我们可以决定哪些dataset中要包含哪些token，根据我们的nlp任务，我们可以根据以下标准来过滤token

filtering stopwords

在很多nlp任务中，消除虚词是很常见的操作，即消除那些语义内容差，连词，介词，代词，情态动词。不同task可以有不同的stopword list。

import nltk
nltk.download('stopwords')
from nltk.corpus import stopwords
stopset = stopwords.words('english')
print(stopset)

比如，如果你希望根据内容对文件进行分类，你希望捕获最关键的特征，丢弃不太相关的特征，例如冠词和代词，因为他们几乎出现在所有文本中，对描述文本内容几乎没有用处。

remove numbers

在某些情况（如topic modelling）下，光消除stopwords并不够，你可能想去掉数字，只从文本中提取具有特定主题代表性的单词

Remove alphanumeric tokens

alphanumeric称为文数字，该token可能由OCR错误产生，因此在某些情况下我们可能希望消除它们。

Lowercasing tokens

为了保持模型vocabulary大小并减少稀疏性，我们希望所有token都小写

Remove short tokens

某些情况您可能会希望去除short token，因为对这种token来说，stopwords比较多

Using a predefined number of words

在许多情况下，在模型的词汇表中使用预定义数量的单词是很有用的，这样可以管理其复杂性

Eliminating low-frequency words

由于词频遵循Zipfian分布，因此语料库中有许多低频词，这会影响模型的词汇量带下，在word2vec中也消除了低频词，因为它们很难建模并预测。
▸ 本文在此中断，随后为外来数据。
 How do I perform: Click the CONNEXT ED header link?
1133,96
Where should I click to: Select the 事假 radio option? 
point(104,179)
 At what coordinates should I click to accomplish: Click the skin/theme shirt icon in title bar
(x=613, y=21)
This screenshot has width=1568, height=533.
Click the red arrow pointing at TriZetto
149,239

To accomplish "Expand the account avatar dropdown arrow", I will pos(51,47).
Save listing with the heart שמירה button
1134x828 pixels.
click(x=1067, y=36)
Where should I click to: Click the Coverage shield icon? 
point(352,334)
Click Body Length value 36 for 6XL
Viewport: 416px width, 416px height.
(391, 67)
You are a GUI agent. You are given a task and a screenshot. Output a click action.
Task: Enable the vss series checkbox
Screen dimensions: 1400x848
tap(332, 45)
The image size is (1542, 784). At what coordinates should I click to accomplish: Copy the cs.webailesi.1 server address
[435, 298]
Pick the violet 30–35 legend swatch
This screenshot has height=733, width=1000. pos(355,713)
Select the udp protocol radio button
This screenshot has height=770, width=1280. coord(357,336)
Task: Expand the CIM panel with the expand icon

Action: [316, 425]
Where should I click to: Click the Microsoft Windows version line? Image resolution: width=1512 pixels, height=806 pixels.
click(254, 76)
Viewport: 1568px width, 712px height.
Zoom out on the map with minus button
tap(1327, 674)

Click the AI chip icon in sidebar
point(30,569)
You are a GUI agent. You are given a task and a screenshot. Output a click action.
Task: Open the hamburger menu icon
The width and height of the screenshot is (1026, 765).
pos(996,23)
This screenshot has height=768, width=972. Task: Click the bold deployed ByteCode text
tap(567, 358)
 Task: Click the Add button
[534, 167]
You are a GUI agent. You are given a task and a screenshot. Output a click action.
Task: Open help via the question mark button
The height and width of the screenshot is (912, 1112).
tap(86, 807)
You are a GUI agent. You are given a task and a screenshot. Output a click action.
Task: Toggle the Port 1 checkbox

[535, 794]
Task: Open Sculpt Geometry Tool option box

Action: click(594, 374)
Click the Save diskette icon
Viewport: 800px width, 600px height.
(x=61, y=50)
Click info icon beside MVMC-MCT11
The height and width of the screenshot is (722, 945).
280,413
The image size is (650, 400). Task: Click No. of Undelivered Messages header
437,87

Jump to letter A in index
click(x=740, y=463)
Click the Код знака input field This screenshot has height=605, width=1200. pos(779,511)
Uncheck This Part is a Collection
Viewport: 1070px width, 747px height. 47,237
from collections import Counter
import re

alpha = re.compile('^[a-zA-Z_]+$')                # strings that contain only alpha
alpha_or_num = re.compile('^[a-zA-Z_]+|[0-9_]+$') # strings that contain a combination of letters and numbers
alphanum = re.compile('^[a-zA-Z0-9_]+$')          # strings that contain numbers

class MyTokenizer(object):
  def __init__(self,
               keepStopwords=False,   # indicates if the stopwords have to be removed
               keepNum = False,       # indicates whether the numbers have to be kept or not
               keepAlphaNum = False,  # indicates whether alphanumeric tokens have to be kept or not
               lower = True,          # indicates if the strings have to be lowercased
               minlength = 0,         # indicates the length (in characters) of tokens under which tokens will be removed (this operation is not considered when minlength is 0)
               vocabSize = 5000,      # indicate the size of the vocabulary (it keeps only the N most frequent words in the dataset)
               minfreq = 10e-5,       # indicates the frequency under which tokens will be removed
               stopset = None,        # indicates a custom list of words that will be removed
               vocab = None           # indicates a predefined vocabulary (only the words in it will be mantained)
               ):
    
    self.keepStopwords = keepStopwords
    self.keepNum = keepNum
    self.keepAlphaNum = keepAlphaNum
    self.lower = lower
    self.minlength = minlength
    self.vocabSize = vocabSize
    self.minfreq = minfreq
    self.vocab = vocab
    self.keepStopwords = keepStopwords
    if not self.keepStopwords and not stopset:
      import string
      import nltk
      nltk.download('stopwords')
      from nltk.corpus import stopwords
      stopset = set(stopwords.words('english')+[p for p in string.punctuation])
    self.stopset = stopset
    
  def tokenize(self, text):
    if not self.lower:
      return text.split()
    else:
      return [t.lower() for t in text.split()]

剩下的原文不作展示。